Scientists discovered they could grow rat neurons in the tissue and then watch how it responded after an injury, incurred by dropping a weight on it, according to the study in the Proceedings of the National Academy of Sciences.

The tissue was manufactured from two biomaterials: "a spongy scaffold made out of silk protein and a softer, collagen-based gel," said the study.

Researchers took neurons from rats and anchored them onto the scaffold, and the gel encouraged growth.

While previous researchers have succeeded in making cultures made of collagen or hydrogel alone, this tissue was different because it lived longer and showed mechanical properties that were similar to real brain tissue.

"You can essentially track the tissue response to traumatic brain injury in real time," said senior author David Kaplan, chair of biomedical engineering at Tufts School of Engineering.

"Most importantly, you can also start to track repair and what happens over longer periods of time."

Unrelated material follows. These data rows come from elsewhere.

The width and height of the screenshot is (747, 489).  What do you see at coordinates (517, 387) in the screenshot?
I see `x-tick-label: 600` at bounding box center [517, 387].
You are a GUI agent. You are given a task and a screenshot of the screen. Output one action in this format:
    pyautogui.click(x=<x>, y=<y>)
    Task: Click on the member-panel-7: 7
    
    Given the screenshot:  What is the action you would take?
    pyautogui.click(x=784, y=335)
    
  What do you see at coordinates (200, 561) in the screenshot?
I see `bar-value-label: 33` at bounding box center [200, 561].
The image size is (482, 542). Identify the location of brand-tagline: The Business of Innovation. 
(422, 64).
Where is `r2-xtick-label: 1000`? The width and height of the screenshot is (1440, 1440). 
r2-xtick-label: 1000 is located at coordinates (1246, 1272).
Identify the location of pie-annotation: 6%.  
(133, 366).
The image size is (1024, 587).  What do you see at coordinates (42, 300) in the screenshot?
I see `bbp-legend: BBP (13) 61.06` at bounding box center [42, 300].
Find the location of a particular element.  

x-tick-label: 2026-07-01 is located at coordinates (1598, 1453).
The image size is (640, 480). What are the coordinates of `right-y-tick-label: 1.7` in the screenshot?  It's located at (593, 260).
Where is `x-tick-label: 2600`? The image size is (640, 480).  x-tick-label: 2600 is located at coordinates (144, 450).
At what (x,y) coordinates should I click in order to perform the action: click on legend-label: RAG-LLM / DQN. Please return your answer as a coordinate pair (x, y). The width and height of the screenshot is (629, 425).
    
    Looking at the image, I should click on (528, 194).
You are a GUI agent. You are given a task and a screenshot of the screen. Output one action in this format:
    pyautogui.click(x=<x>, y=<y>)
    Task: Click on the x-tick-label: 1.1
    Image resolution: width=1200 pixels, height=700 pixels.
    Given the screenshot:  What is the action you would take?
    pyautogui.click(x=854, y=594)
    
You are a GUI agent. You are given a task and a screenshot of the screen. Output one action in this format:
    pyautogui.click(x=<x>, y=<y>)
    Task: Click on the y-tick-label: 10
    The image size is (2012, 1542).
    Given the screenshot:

While it was far from a replica of a complete, thinking brain, the tissue did respond the way a brain might to a traumatic brain injury when a weight was dropped on the tissue from various different heights.

The neurons showed changes in their electrical and chemical activity, similar to what researchers have previously observed in animal studies of traumatic brain injury.

For example, researchers said they observed "high levels of the chemical glutamate, a neurotransmitter known to be emitted by cells following brain damage," after the weight fell.

They also documented "transient electrical hyperactivity consistent with post-trauma responses observed in vivo," according to the study.

A key advantage of the new tissue is its capacity to live up to nine weeks, much longer than previous forms of brain-like lab tissue.

"The fact that we can maintain this tissue for months in the lab means we can start to look at neurological diseases in ways that you can't otherwise because you need long timeframes to study some of the key brain diseases," said Kaplan.

The study was funded by the National Institute of Biomedical Imaging and Bioengineering.